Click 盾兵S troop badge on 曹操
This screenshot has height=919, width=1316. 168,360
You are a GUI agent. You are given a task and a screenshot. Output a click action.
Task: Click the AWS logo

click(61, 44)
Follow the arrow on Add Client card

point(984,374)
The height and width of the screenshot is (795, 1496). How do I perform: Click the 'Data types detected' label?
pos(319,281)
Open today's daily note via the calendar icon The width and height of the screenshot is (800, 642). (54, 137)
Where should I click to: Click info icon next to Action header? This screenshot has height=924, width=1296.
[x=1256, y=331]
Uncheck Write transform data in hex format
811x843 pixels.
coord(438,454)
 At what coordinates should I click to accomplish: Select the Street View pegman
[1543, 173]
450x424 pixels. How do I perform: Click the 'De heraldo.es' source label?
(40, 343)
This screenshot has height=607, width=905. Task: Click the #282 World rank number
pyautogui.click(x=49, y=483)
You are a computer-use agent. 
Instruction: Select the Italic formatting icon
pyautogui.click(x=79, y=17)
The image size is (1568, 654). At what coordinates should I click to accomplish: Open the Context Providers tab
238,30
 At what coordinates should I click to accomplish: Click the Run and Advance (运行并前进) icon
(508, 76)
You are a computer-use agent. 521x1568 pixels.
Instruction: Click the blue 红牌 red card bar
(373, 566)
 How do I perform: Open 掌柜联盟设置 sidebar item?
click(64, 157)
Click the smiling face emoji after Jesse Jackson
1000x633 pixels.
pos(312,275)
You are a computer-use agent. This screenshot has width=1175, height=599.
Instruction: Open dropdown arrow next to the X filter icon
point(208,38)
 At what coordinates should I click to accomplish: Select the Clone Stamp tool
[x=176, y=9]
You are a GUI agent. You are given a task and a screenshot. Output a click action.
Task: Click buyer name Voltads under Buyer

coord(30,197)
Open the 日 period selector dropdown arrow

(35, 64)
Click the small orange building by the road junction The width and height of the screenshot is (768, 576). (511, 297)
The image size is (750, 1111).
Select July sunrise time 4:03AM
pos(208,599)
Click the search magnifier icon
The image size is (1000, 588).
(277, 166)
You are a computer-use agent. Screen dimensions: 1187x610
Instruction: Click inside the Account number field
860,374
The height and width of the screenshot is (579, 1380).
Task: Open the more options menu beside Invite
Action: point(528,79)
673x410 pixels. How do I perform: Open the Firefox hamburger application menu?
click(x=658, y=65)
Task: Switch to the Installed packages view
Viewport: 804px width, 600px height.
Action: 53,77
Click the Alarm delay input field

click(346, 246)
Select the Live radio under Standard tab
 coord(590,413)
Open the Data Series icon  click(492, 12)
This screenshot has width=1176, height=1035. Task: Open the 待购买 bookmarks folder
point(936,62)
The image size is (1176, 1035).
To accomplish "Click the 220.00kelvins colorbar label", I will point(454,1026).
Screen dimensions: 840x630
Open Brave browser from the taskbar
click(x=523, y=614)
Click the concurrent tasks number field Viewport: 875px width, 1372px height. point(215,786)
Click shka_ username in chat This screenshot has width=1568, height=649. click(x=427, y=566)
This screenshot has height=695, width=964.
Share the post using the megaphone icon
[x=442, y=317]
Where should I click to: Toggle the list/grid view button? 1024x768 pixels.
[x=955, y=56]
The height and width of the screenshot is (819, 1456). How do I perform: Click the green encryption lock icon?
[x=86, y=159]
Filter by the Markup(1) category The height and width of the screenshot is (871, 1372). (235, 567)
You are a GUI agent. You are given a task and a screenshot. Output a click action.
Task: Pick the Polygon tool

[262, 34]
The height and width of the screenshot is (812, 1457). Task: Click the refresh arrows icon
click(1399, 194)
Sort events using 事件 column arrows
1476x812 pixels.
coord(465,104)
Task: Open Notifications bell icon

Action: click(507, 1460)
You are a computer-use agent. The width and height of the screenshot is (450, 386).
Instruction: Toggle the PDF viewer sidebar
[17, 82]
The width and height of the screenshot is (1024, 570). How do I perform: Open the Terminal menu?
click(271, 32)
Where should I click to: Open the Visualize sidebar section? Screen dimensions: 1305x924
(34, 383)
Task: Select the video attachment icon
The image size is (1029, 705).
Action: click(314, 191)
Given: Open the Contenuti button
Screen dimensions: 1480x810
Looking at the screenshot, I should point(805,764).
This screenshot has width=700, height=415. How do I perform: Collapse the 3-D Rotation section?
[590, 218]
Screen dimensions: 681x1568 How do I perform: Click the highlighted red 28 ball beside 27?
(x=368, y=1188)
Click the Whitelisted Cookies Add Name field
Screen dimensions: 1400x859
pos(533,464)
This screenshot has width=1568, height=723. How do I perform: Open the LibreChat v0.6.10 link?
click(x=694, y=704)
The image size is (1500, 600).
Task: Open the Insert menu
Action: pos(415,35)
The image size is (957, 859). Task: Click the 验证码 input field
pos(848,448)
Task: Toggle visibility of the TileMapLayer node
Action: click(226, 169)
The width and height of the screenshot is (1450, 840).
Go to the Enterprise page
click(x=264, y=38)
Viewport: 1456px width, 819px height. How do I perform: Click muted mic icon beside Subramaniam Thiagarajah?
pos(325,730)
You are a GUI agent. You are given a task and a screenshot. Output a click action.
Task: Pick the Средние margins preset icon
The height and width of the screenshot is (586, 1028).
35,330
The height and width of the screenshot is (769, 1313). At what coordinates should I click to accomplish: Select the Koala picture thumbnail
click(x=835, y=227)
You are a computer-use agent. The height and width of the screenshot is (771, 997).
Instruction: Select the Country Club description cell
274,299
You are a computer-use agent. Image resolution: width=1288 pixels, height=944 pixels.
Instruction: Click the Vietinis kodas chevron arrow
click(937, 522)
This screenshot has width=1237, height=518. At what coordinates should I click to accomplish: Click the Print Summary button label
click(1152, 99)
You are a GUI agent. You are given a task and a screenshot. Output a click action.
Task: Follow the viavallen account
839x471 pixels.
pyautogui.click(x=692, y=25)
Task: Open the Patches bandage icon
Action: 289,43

- - -

Gather every line from the records above that contains the string "tool" and copy each one. Case counts.

(Solution to the problem):
 At what coordinates should I click to accomplish: Select the Clone Stamp tool
Task: Pick the Polygon tool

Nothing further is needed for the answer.